→ **EXERCISE GOAL**:
Look through the data and write out every line with the word "Given" in it.

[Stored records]
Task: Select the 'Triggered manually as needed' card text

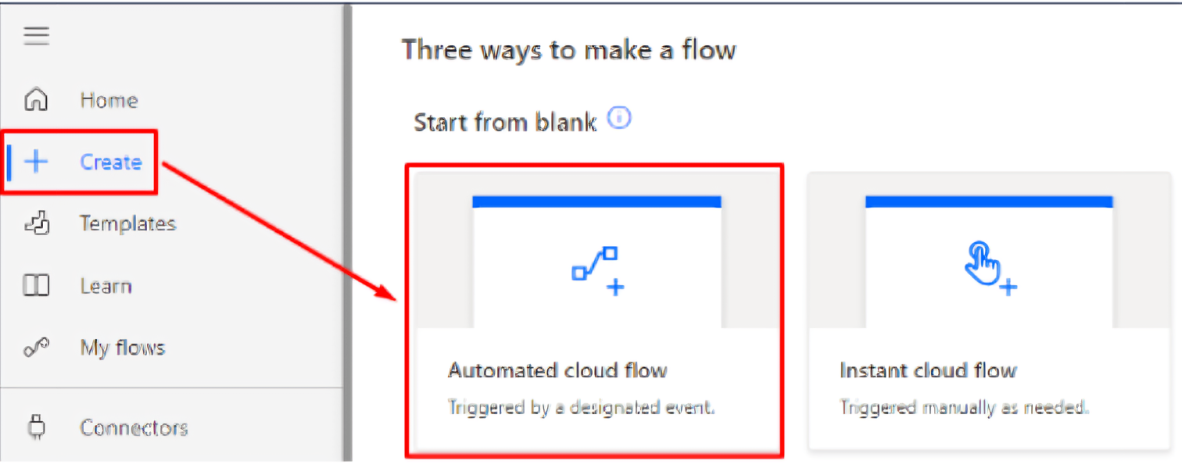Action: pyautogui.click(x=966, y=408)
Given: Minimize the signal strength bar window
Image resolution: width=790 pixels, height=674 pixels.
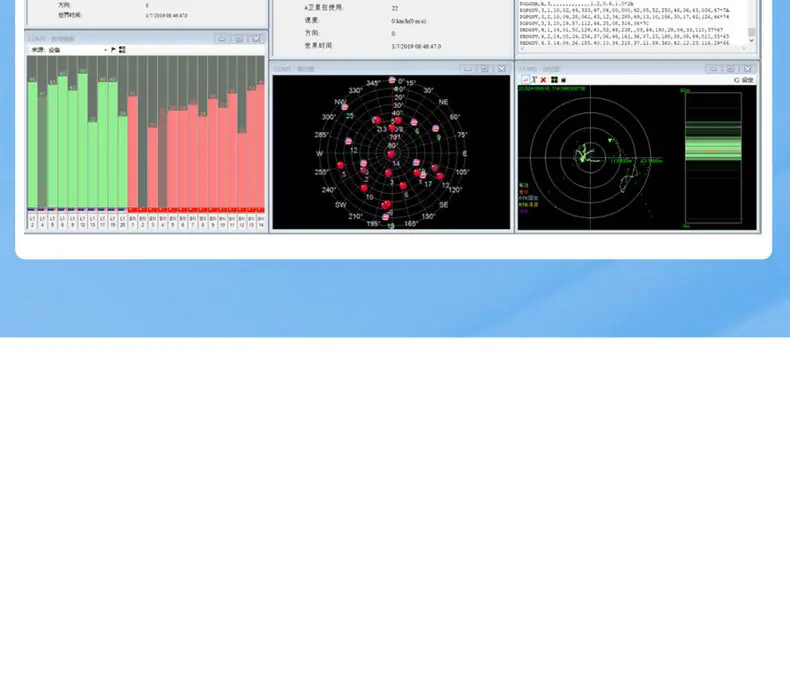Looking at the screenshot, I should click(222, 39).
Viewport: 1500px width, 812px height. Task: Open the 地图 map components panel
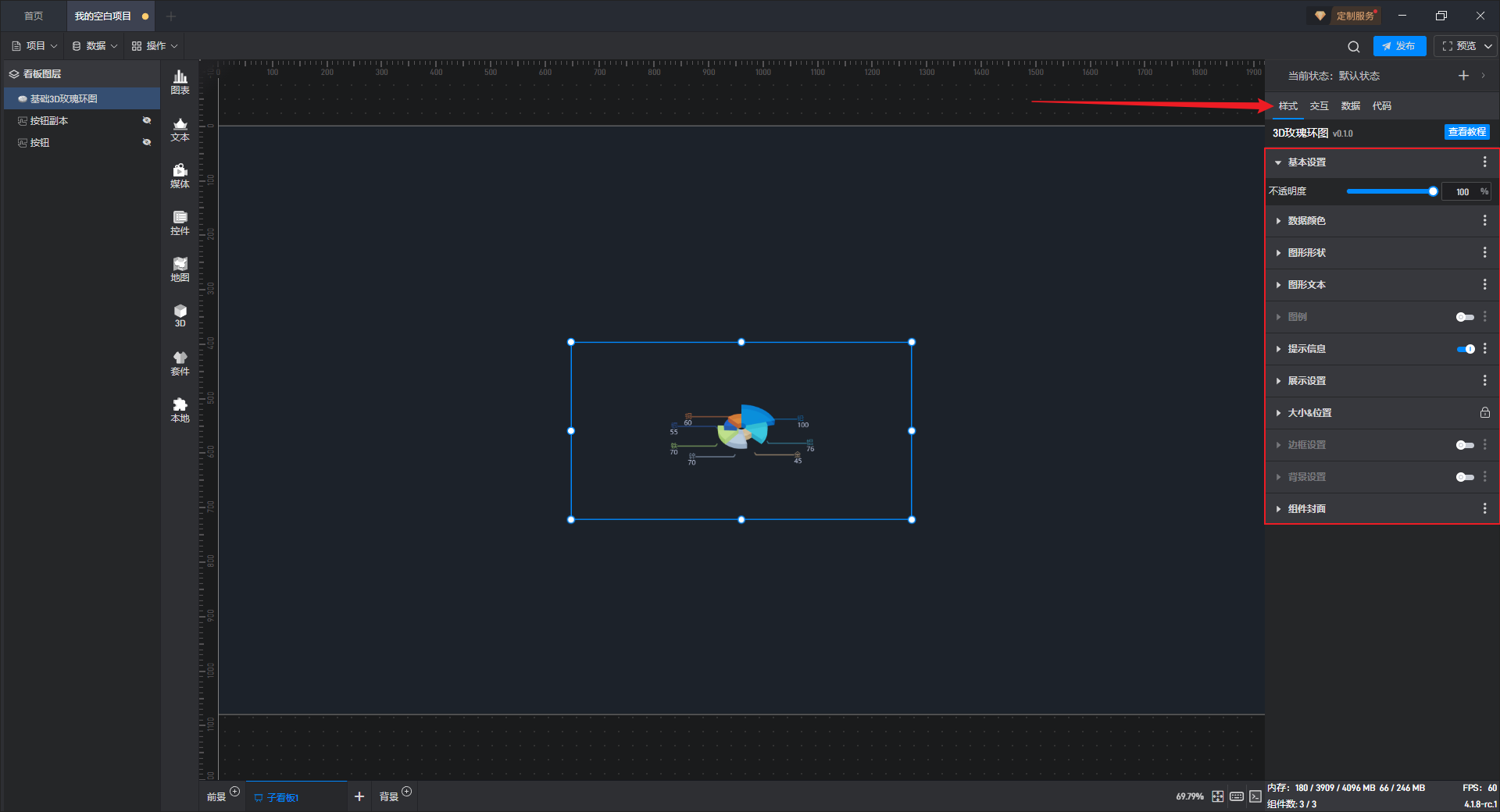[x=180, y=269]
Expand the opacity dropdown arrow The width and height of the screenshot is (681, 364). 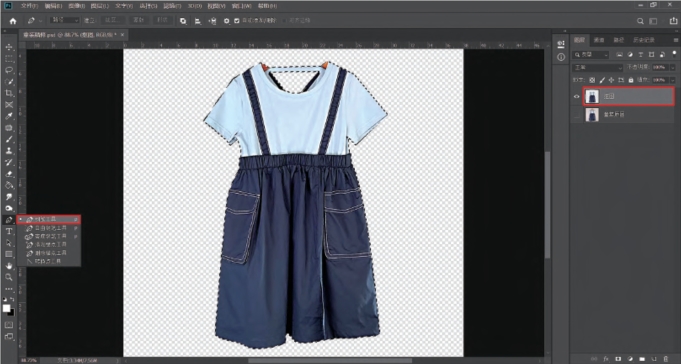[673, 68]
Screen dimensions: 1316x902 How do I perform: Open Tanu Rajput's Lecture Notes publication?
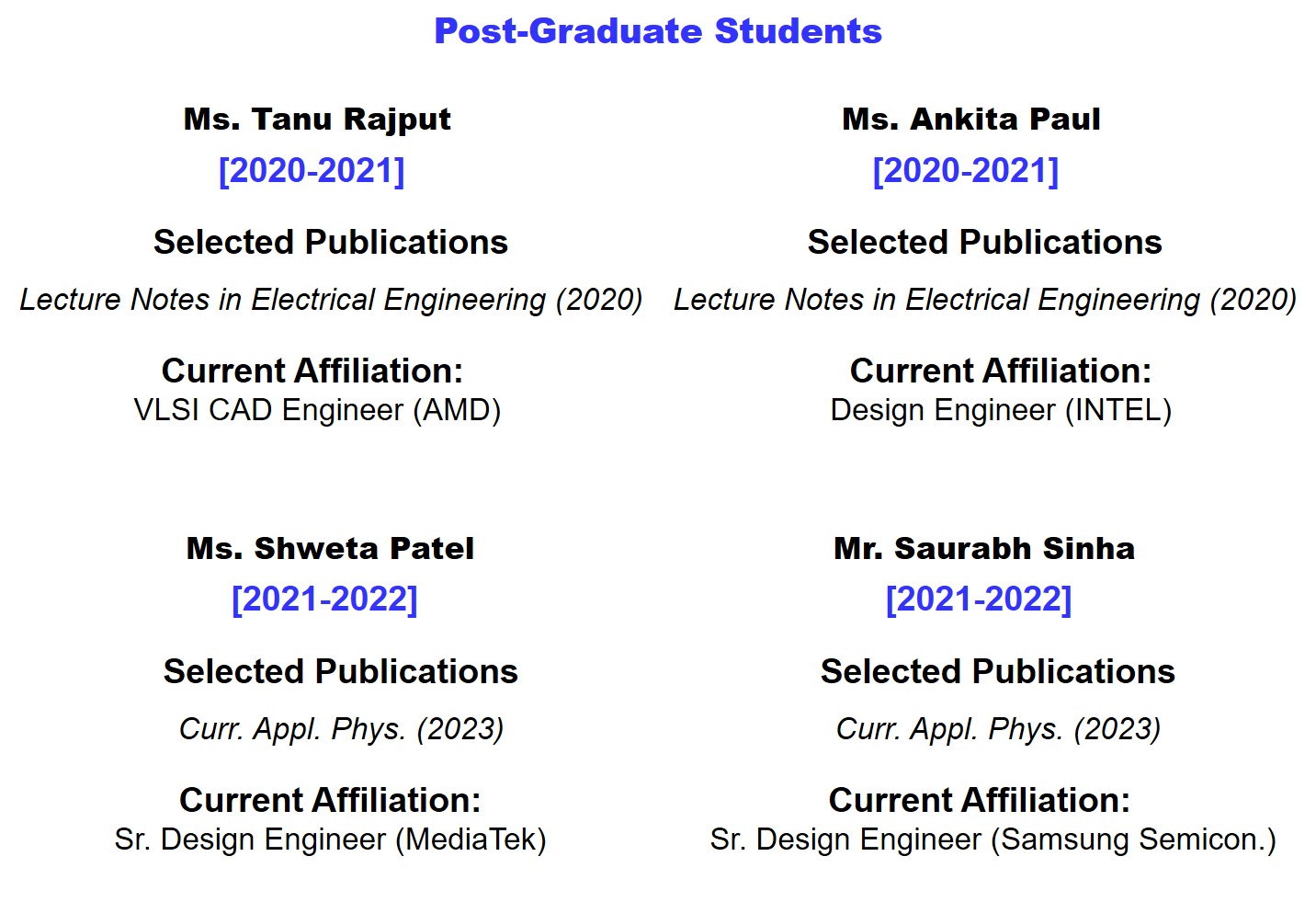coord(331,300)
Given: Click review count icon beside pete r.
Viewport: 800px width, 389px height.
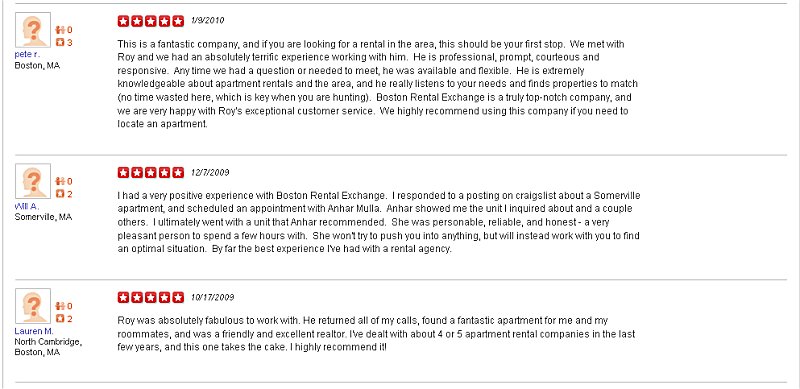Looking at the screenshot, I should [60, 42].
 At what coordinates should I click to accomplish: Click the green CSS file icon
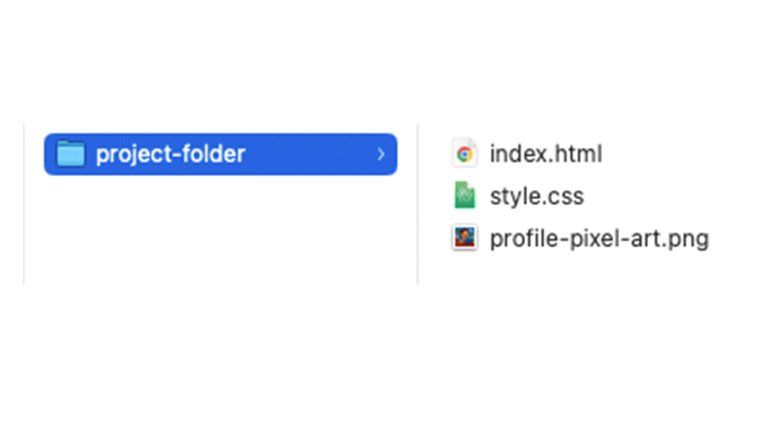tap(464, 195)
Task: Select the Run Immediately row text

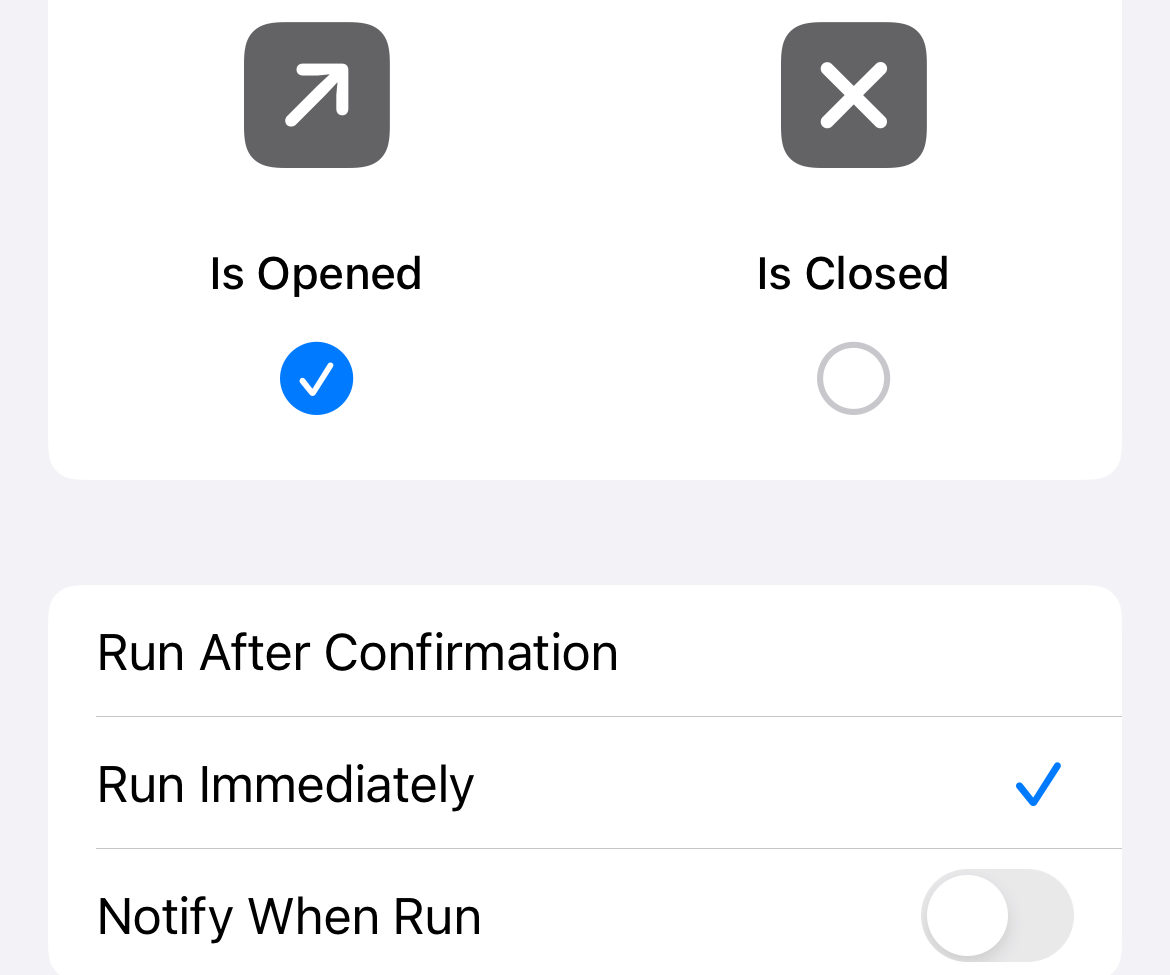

→ **YOUR RESPONSE**:
Given: Minimize the signal strength bar window
Given: Click review count icon beside pete r.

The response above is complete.